Ethical Porn?
I recently came across the strange phrase “Ethical Porn” in the context of a parent wanting to find “good” pornography for their sons to look at.
The idea of ethical porn is that we can clean up the pornography industry by removing the nasty bits of the industry.
Porn has long been associated with people trafficking, slavery, non-consensual activities and a string of other nasty practices.
Many performers have to resort to drugs to cope with the dehumanising effects of the industry. Like any film productions, porn movies require multiple takes of specific actions in what is usually a more violent activity than most of us would consider to be normal sex. Often a day’s shooting leaves the actors in pain and looking for chemical relief.

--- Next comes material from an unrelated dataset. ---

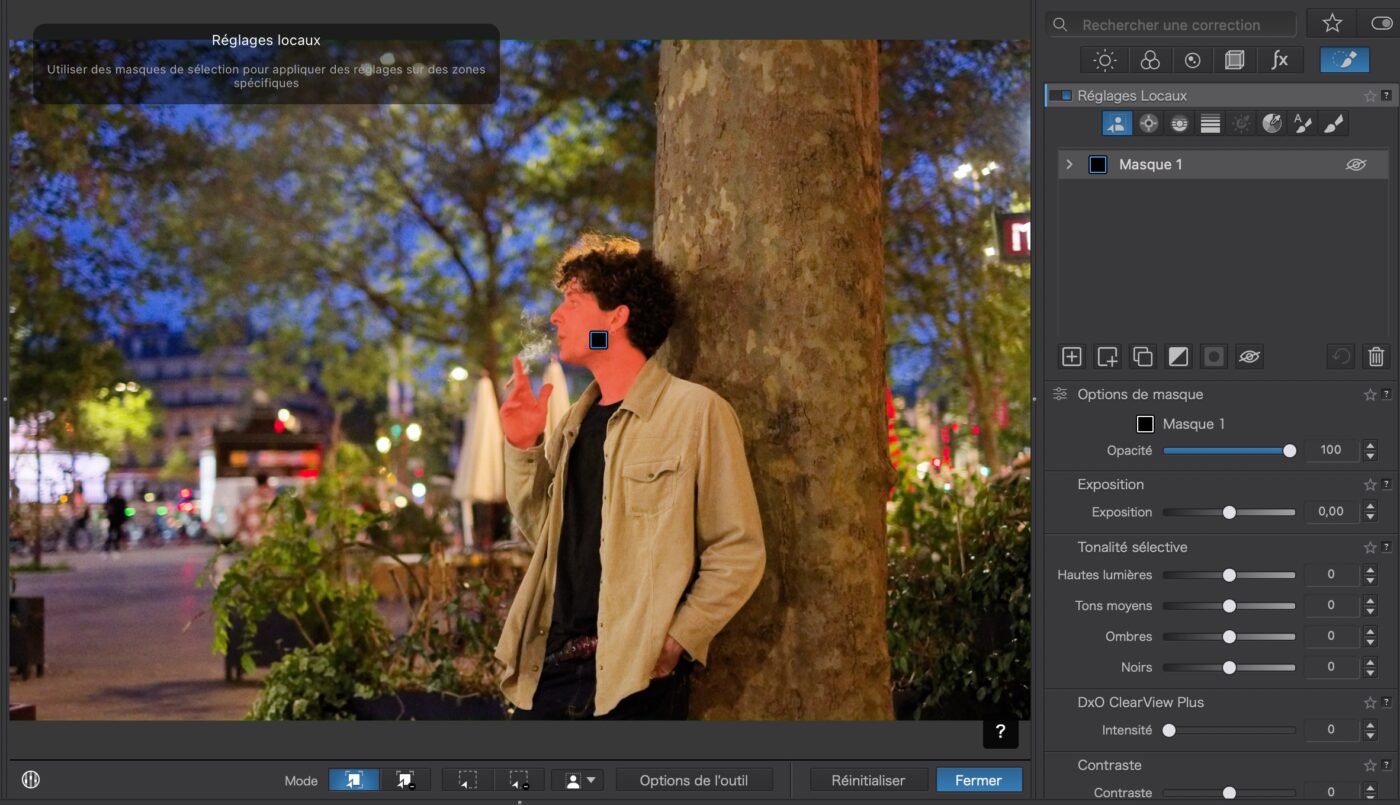Screen dimensions: 1400x805
Task: Toggle the Réglages Locaux on/off switch
Action: point(1059,96)
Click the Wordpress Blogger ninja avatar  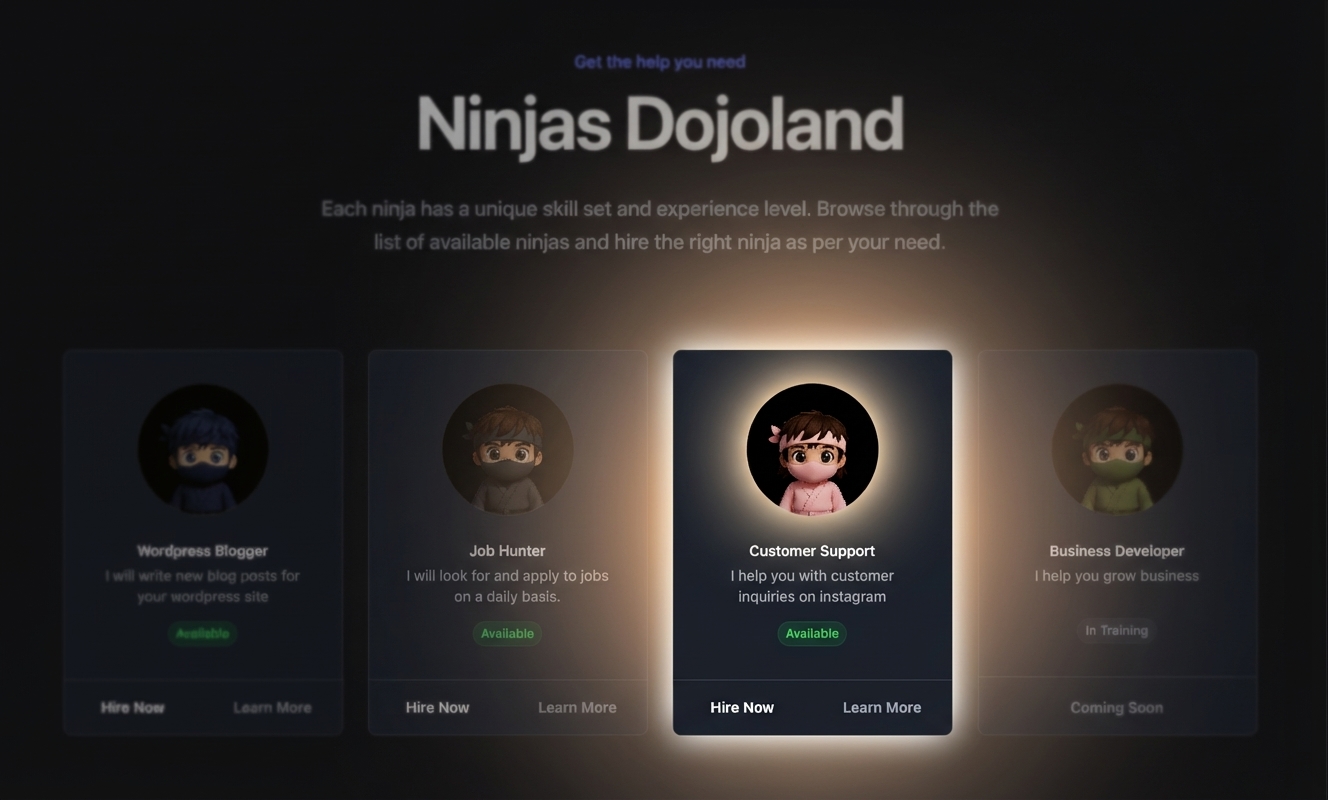(203, 449)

Ethical porn involves people not being coerced into performing and removing the trafficking element. They supposedly give consent before and during the filming to demonstrate that everything is consensual.
This is just pure fantasy, as is everything around the consumption of porn.
Many movies already feature the performers discussing the scene before and their experience afterwards. In fact, it is part of their contract. Actors who refuse to do this, or do so in an honest way that suggests that they did not enjoy the session, don’t get paid. They run the risk of not being employed by the same production company or other companies in the industry.
Many actors claim that the actual contents of a movie might be entirely different to that which was discussed before. More men might be brought into the studio so that a straight sex scene becomes gang rape, or a “rough sex” video turns into bondage and sadism.
There can never be any such thing as “ethical porn” because pornography overturns God’s plan for human flourishing.
Sex was designed for intimacy within a marriage- one man and one woman voluntarily bound to one another for life.
Sex was designed for the production of babies and, within marriage, is a part of an ecosystem of healthy relationships providing nurture and love for children.
Sex was never meant to be a performance. When it is turned into entertainment for the pleasure of viewers, it strips the performers of all human dignity. It can never be anything but exploitative, because the audience is not seeing human beings, just body parts.
All porn is unethical.
We live in an age where people call good things bad and bad things good. We love things that appeal to our fleshly nature. When it is clear that there are potential dark sides to the things we enjoy, we tell ourselves we can clean it up and salve our consciences.
God has told us what He wants from us to promote human flourishing. Vicarious adultery is not part of that plan, even when we dress it in mice clothes like “ethical porn.”